March Writers’ Meeting

Today we held our March meeting of the JWB. The next meeting will be held on Sunday, March 21, 2013, at Bella Caffe from 12:30 to 3PM at Bella Caffe in Park Rapids MN.

PRESENT:
Sharon, Jerry, Deb, Betty

TALKING STICK 22:
We had over 160 submitters this time with a total of 327 writings. We are reading them now. Tarah is working on artwork for the cover.

WRITING EVENTS:
Coming up, check on this: Mystery, Crime, and Thriller Conference at the Loft on April 27-28, 2013.
Red Bridge Film Festival will be in April in Park Rapids. We don’t have much information on this yet.
Don’t forget the Great American Think Off at New York Mills Cultural Center.
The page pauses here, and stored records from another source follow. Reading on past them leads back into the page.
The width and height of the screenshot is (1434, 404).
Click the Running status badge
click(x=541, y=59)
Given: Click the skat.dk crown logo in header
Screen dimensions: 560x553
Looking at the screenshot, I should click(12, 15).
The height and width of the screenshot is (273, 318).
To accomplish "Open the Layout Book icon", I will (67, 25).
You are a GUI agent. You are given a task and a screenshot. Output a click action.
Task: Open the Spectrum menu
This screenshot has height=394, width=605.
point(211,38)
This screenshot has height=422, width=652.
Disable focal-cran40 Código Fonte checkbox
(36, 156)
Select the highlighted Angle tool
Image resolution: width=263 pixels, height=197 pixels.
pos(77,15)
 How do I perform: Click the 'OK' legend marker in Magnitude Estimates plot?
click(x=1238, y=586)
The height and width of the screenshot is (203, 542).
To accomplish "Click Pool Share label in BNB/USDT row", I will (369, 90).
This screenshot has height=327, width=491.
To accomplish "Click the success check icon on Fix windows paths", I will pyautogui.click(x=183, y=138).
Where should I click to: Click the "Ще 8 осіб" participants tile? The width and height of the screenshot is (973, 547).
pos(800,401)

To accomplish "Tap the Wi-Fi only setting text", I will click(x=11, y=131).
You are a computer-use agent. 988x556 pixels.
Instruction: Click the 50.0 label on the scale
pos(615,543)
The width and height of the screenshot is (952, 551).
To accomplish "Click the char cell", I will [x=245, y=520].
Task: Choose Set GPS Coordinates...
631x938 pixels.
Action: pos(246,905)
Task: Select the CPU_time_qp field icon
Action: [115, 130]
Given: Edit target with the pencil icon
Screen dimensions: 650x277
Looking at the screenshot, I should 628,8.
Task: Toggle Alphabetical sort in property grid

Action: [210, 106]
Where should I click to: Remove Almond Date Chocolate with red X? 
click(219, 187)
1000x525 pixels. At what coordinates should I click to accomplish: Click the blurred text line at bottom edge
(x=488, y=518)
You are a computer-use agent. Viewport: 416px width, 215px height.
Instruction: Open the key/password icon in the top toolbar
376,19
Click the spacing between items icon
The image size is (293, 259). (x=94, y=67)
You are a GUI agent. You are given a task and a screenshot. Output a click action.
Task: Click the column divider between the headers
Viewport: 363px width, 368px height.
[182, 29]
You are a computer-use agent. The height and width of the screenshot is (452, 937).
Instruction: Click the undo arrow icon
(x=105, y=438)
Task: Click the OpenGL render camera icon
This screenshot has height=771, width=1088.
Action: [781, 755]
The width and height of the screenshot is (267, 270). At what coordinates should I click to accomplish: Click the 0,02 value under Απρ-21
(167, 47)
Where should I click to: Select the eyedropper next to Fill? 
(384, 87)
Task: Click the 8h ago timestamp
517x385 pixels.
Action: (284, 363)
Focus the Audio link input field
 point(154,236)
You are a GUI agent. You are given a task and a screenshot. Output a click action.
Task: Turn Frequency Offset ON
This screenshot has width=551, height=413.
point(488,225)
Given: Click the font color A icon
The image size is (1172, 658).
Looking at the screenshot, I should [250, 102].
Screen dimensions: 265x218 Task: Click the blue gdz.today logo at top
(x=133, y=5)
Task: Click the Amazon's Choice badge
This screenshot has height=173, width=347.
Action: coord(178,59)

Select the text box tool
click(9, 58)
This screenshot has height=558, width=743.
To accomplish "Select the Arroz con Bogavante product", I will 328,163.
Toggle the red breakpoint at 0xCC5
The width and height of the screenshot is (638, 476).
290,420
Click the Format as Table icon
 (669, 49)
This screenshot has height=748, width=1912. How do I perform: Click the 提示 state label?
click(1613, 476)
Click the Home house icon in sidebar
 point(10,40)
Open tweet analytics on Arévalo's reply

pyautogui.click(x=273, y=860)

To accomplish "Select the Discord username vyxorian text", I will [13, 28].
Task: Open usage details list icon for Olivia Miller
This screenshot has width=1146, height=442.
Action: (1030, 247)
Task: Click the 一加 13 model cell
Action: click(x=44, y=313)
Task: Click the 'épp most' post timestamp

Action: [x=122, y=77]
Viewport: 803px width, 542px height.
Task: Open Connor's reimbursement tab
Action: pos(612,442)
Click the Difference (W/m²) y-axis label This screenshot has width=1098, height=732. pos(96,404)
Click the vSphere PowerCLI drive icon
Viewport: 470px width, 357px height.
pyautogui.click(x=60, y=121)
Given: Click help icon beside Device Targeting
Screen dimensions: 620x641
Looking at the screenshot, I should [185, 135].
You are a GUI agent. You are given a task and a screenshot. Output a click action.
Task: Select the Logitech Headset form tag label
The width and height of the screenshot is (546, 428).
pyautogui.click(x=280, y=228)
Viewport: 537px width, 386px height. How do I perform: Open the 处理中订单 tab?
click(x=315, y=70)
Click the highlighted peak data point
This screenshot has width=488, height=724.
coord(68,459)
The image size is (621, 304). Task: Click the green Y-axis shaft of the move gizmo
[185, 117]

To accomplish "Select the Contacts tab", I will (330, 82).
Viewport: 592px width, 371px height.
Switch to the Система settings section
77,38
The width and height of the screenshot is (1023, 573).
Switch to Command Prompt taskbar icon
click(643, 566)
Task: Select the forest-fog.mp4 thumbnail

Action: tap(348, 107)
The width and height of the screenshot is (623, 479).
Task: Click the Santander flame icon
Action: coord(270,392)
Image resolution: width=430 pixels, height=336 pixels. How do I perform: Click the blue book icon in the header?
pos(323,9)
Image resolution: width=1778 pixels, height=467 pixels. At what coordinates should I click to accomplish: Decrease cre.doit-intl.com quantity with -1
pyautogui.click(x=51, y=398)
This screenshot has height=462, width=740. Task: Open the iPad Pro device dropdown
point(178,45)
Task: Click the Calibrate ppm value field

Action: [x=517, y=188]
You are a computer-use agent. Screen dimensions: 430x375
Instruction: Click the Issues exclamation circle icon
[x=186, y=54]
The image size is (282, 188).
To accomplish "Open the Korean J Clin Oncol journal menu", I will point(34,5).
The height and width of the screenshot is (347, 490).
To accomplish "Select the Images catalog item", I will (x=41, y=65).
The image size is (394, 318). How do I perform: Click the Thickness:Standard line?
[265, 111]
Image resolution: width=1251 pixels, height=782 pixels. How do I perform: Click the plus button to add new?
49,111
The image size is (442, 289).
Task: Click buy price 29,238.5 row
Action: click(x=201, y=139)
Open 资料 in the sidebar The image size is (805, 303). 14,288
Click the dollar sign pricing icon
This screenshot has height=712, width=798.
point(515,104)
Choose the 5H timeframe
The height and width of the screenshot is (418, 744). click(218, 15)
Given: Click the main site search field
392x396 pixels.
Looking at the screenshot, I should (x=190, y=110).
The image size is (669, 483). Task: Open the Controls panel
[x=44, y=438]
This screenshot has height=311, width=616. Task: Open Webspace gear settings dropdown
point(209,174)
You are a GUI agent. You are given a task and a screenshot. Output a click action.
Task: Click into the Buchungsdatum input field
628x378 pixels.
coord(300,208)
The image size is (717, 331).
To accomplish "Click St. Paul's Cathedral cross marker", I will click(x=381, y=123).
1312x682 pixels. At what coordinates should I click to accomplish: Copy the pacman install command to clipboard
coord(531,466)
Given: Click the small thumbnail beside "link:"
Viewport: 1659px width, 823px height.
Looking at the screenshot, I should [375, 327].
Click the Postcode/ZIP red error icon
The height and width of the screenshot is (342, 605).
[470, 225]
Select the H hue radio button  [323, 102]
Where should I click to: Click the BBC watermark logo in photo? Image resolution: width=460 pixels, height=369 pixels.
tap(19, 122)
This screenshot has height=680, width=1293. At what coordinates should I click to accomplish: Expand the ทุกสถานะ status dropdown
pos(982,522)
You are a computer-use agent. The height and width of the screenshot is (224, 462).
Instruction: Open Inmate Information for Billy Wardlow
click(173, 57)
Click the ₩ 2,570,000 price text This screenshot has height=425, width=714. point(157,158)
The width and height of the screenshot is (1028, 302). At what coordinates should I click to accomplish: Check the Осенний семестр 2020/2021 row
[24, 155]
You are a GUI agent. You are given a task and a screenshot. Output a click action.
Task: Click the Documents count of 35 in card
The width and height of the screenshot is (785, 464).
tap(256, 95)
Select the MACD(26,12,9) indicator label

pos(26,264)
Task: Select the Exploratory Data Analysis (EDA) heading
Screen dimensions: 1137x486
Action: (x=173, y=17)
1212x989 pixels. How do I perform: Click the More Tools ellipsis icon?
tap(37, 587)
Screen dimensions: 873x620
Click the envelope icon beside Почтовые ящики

The deadline for submissions to the Great American Think-off approaches.  This years topic is “Which is more ethical: sticking to your principles or being willing to compromise?”  How relevant is that?   Write an essay of 750 words and win one of four $500 prizes.  That’s sixty-six cents a word, better than the New Yorker.  See think-off.com for details.  Deadline is April 1. Still time to submit. No reading fee.

MISCELLANEOUS:
There is a neat description of the short story written by Benjamin Percy in Esquire magazine.
A short story is a red-faced sprint. A short story is a one-night stand you’ll remember years later in the shower or on a two-lane country highway. A short story is a precisely cut diamond. A short story is a glimpse — like the flash and buzz of a hummingbird — that stills your breath with its beauty. A short story, because it is short, can forgivably push boundaries, take risks. A short story attends to language in a gymnastic way that would exhaust any reader past 20 pages. A short story is impressionistic. A short story is a shot of whiskey, a snort of cocaine, a hand on a hot stove. A short story demands strenuous attention, supplying only the most essential components of character and narrative, asking the reader to infer the rest. A short story can be perfect — a novel cannot.